Roy quotes from the BibFrame announcement, which states:

“A major focus of the initiative will be to determine a transition path for the MARC 21 exchange format in order to reap the benefits of newer technology while preserving a robust data exchange that has supported resource sharing and cataloging cost savings in recent decades.”

It’s still unclear to me (and I’m not alone here), that we really needed a ‘transition path for the MARC 21 exchange format’. Why can’t we join the rest of the world, which is tootling along quite nicely, thank you, without a bespoke exchange format? We have several useful sets of semantics, built collaboratively over the past half century–why would we need to start over?

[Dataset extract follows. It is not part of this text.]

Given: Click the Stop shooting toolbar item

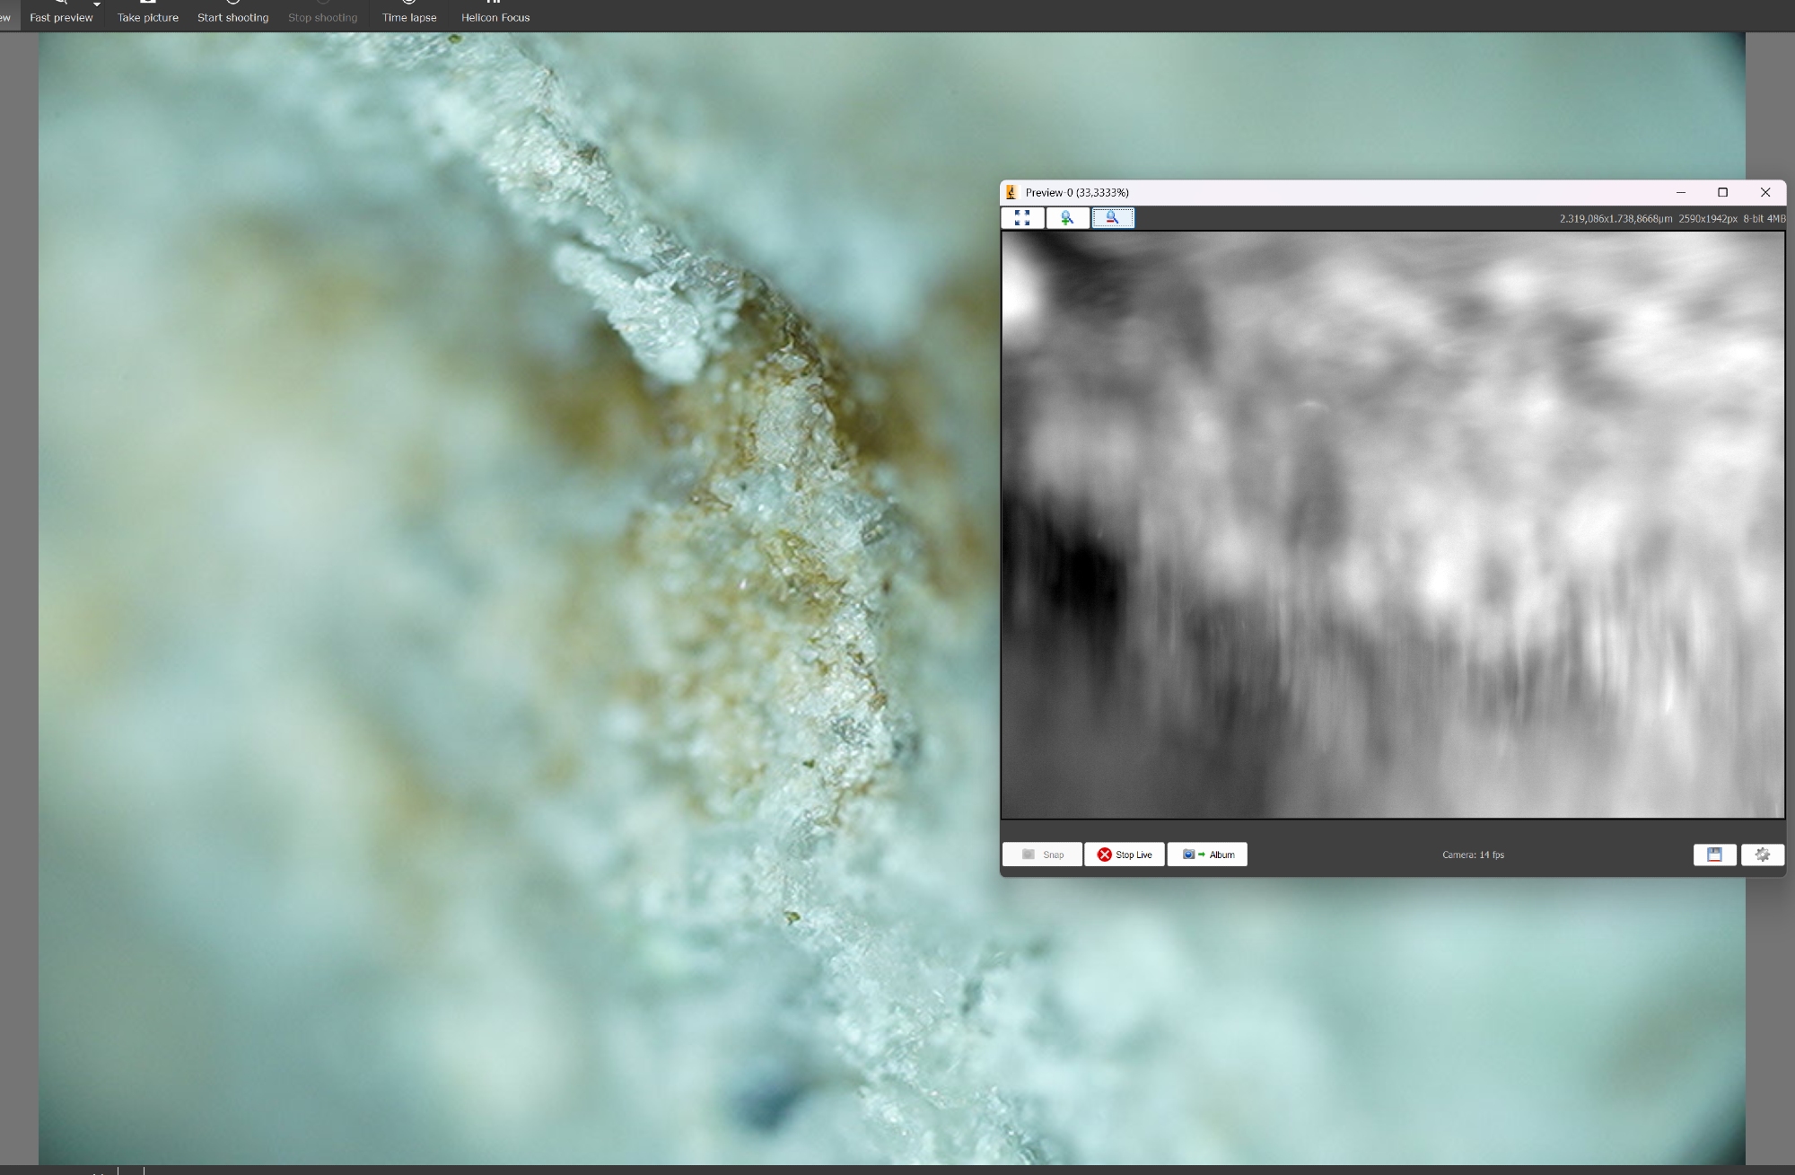Looking at the screenshot, I should [322, 17].

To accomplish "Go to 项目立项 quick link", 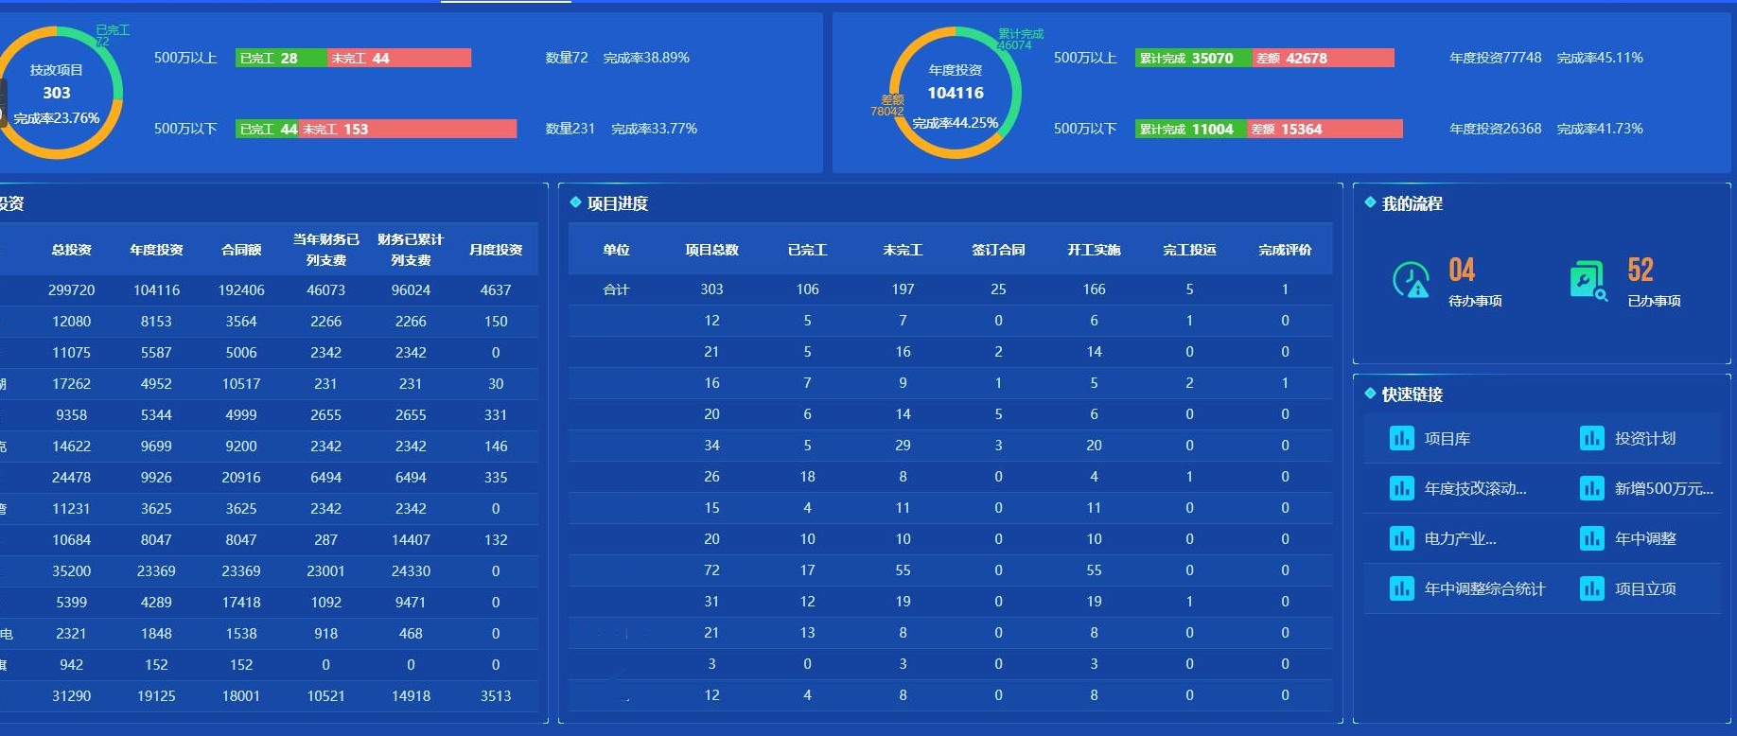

I generally read the BibFrame discussions, but rarely participate, mostly because it all seems like a reinvention of something that doesn’t need reinventing, and I have no time for that. Whatever the BibFrame people come up with will be mappable to and from the other ongoing bibliographic standards, and whoever wants to use it for exchange can certainly do that, but it will never have the penetration in the library market that MARC has.

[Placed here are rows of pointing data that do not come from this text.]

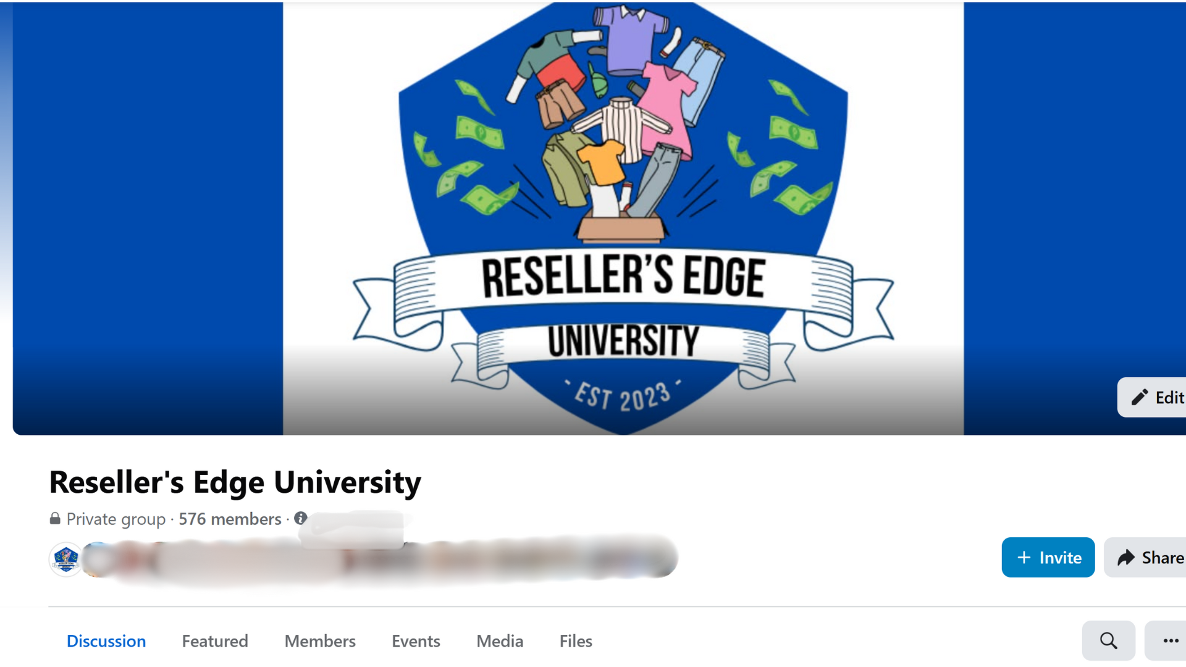This screenshot has height=667, width=1186.
Task: Open the three-dot more options menu
Action: coord(1167,640)
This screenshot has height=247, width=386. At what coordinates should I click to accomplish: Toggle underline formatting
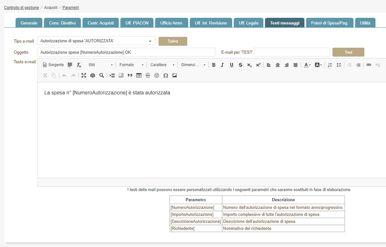(232, 65)
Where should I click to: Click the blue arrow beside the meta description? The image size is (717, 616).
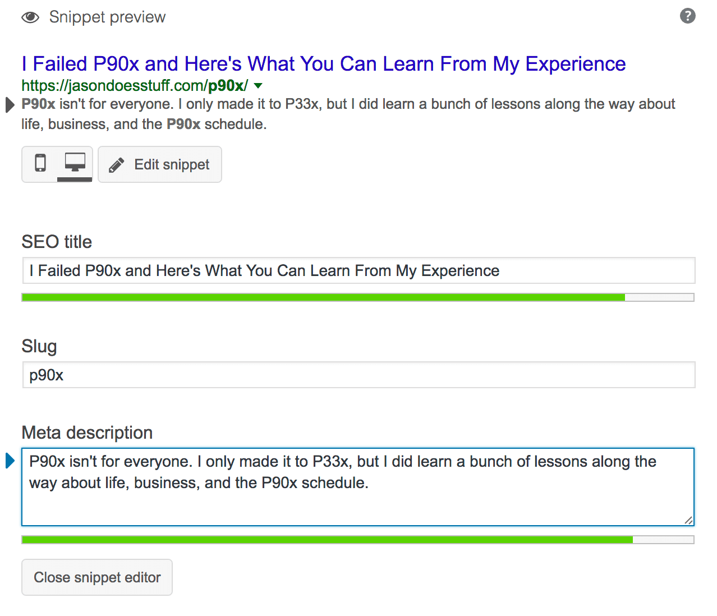tap(9, 461)
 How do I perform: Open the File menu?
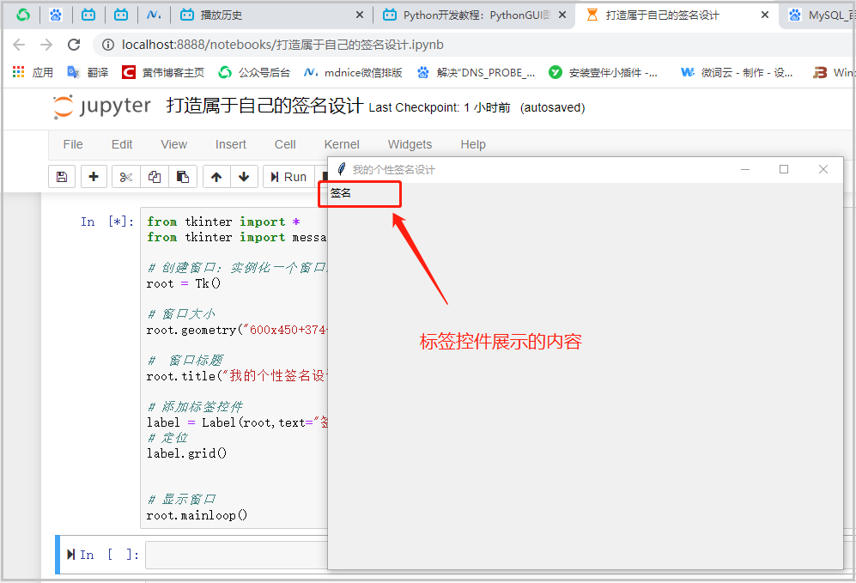pos(72,144)
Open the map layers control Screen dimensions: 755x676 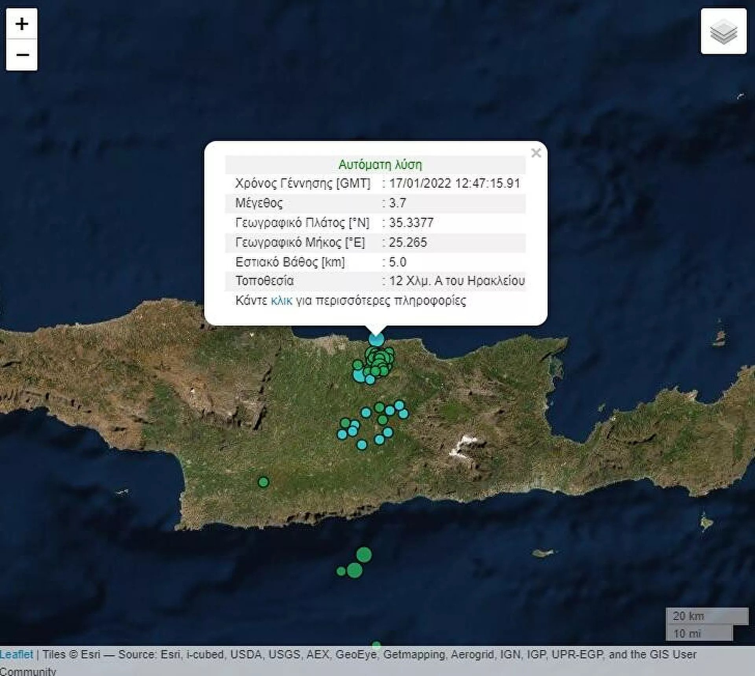723,31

It’s also a bit mysterious what ‘preserving a robust data exchange’ actually means. Are we talking about maintaining the current exchange of records using OCLC as the centralized node through which everything passes? What part of that ‘preservation’ is about preserving the income streams inherent in the current distribution model? What is it about linked open data, without a central node, that isn’t robust enough?

Roy ends his post with something that I didn’t expect, but definitely applaud:

“Watching the NISO event over the last two days crystallized for me that I had fallen into the trap of thinking that the Library of Congress or NISO or OCLC (my employer) would come along and save us all. I forgot that for a revolution to occur it can’t come from the seats of the existing power structure. True change only happens when everyone is involved. Those organizations may implement and support what the changes that the revolution produces, but anything dictated from on high will not be a revolution. The revolution will not be piped into our cubicles, ready for easy consumption. The revolution will be live.”

We could start by no longer waiting for LC to deliver an RDF version of MARC 21, unencumbered by 50 year old encoding standards. We already have that, at Yeah, it needs some work, but it’ll get done a lot faster if we can get some help from the 99% of the library world. Give us a holler if you’re interested.

Clearly the revolution is not happening on the BibFrame discussion list, it is happening elsewhere.